Identifying interception possibilities for WhatsApp communication

11/07/2020
by   Dennis Wijnberg, et al.
0

On a daily basis, law enforcement officers struggle with suspects using mobile communication applications for criminal activities. These mobile applications replaced SMS-messaging and evolved the last few years from plain-text data transmission and storage to an encrypted version. Regardless of the benefits for all law abiding citizens, this is considered to be the downside for criminal investigations. Normal smartphone, computer or network investigations do no longer provide the contents of the communication in real-time when suspects are using apps like WhatsApp, Signal or Telegram. Among them, WhatsApp is one of the most common smartphone applications for communication, both criminal as well as legal activities. Early 2016 WhatsApp introduced end-to-end encryption for all users, immediately keeping law enforcement officers around the world in the dark. Existing research to recuperate the position of law enforcement is limited to a single field of investigation and often limited to post mortem research on smartphone or computer while wiretapping is limited to metadata information.
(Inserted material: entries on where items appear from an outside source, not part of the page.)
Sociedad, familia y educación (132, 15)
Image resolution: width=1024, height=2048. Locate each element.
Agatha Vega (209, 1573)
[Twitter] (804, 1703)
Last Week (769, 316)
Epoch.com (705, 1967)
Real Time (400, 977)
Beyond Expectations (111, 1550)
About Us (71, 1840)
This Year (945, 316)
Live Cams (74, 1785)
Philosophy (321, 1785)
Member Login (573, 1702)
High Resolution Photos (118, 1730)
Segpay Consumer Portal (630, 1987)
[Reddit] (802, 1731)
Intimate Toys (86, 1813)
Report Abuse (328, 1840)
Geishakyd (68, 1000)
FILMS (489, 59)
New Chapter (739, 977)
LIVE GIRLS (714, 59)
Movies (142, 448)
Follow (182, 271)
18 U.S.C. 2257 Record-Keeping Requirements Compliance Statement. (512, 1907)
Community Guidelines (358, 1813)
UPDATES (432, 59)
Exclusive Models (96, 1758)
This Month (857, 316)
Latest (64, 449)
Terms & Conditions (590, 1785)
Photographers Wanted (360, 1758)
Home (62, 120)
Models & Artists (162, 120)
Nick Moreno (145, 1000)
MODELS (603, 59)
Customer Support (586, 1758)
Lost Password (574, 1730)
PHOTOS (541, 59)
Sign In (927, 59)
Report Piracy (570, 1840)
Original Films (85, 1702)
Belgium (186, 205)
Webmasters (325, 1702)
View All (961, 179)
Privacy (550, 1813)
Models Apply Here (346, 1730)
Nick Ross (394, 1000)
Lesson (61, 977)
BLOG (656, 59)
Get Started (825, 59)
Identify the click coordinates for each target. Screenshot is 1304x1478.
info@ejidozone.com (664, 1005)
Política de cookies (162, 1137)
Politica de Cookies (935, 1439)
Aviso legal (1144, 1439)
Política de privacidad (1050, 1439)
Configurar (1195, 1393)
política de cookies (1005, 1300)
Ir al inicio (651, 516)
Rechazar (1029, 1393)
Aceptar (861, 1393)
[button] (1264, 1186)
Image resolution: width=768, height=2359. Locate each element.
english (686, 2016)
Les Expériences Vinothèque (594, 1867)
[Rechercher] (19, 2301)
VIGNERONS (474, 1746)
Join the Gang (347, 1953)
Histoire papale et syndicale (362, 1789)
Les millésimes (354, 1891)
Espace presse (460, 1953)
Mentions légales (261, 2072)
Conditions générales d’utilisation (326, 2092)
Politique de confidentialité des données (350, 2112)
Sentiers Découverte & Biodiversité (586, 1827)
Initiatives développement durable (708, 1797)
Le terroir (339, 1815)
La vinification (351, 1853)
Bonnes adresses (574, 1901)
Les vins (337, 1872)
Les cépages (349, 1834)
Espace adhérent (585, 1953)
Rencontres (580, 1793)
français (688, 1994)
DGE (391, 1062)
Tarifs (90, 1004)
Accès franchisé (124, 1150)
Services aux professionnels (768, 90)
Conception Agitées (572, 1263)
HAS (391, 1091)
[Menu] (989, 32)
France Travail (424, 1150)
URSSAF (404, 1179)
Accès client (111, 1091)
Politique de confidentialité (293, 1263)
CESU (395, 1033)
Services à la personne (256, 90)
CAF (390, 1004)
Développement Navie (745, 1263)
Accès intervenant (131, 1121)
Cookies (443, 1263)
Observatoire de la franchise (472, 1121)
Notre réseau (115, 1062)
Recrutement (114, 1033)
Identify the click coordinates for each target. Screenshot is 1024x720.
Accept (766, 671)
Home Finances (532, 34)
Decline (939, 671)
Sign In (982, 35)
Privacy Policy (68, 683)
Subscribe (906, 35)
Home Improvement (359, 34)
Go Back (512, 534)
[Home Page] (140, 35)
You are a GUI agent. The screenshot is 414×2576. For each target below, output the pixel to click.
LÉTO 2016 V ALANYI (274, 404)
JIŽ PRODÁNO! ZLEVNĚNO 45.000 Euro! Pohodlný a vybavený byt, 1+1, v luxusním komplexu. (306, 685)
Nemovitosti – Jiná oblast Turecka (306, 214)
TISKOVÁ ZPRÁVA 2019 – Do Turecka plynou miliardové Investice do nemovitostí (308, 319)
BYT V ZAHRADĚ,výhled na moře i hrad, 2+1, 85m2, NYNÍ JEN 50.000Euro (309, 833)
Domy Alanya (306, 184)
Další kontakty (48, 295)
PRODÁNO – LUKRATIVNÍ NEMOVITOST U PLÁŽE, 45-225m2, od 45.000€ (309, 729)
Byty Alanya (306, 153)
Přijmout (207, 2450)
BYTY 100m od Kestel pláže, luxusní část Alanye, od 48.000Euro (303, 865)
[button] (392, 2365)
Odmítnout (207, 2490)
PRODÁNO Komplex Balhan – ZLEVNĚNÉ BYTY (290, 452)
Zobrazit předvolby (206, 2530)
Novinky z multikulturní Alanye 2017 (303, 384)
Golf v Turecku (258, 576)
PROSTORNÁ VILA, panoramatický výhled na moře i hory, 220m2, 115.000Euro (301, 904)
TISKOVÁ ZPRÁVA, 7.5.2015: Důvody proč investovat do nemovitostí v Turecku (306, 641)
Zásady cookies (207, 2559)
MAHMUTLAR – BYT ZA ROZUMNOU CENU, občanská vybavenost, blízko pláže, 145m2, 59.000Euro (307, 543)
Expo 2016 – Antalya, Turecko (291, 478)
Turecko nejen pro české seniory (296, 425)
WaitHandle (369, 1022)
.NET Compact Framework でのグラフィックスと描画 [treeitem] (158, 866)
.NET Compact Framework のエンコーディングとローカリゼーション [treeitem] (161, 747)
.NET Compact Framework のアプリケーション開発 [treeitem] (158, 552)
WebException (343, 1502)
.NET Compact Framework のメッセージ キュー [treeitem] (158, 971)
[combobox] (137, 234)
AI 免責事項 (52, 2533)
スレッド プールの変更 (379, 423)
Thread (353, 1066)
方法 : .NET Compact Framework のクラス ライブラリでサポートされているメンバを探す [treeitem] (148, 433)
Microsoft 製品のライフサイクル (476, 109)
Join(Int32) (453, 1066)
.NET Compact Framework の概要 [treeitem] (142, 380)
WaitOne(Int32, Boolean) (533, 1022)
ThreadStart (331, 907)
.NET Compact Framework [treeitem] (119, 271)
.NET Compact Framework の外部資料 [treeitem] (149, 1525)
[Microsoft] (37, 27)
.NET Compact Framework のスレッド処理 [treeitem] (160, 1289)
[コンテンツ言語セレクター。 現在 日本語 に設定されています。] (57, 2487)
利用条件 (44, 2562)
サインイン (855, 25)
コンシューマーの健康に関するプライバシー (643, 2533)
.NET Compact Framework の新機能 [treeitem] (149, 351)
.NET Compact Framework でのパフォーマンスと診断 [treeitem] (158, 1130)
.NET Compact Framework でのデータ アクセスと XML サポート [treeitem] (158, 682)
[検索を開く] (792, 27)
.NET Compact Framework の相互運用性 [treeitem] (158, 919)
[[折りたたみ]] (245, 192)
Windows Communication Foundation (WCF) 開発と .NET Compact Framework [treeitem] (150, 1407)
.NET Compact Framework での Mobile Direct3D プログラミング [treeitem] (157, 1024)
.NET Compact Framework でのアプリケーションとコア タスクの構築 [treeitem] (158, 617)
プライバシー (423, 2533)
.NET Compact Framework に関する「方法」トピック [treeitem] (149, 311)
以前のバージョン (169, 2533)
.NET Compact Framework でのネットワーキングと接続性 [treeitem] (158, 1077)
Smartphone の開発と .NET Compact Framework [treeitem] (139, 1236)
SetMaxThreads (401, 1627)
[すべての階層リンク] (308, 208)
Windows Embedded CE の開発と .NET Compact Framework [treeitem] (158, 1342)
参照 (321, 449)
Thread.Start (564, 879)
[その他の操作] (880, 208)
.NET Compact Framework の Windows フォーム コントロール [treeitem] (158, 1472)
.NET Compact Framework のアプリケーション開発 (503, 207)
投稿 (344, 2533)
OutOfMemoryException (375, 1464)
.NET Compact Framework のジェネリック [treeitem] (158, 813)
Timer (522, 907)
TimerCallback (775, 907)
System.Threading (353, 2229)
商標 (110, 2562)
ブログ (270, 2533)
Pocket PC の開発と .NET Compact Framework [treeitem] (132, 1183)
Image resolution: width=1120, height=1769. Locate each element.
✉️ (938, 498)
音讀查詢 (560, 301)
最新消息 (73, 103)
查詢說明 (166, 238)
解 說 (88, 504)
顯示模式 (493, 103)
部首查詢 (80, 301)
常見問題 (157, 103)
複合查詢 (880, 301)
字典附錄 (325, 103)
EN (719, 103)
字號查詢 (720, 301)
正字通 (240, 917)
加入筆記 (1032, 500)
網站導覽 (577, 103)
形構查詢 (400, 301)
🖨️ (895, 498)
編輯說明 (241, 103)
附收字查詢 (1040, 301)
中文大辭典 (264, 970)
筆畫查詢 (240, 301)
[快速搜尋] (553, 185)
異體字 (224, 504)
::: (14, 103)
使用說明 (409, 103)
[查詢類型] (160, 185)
Therefore, it provides only historical data or metadata while law enforcement officers want a continuous stream of live and substantive information. This paper identified that gap in available scenarios for law enforcement investigations and identified a gap in methods available for forensic acquiring and processing these scenarios. In this paper, we propose a forensic approach to create real-time insight in the WhatsApp communication. Our approach is based on the wiretapping, decrypting WhatsApp databases, open source intelligence and WhatsApp Web communication analysis. We also evaluate our method with different scenarios in WhatsApp forensics to prove its feasibility and efficiency.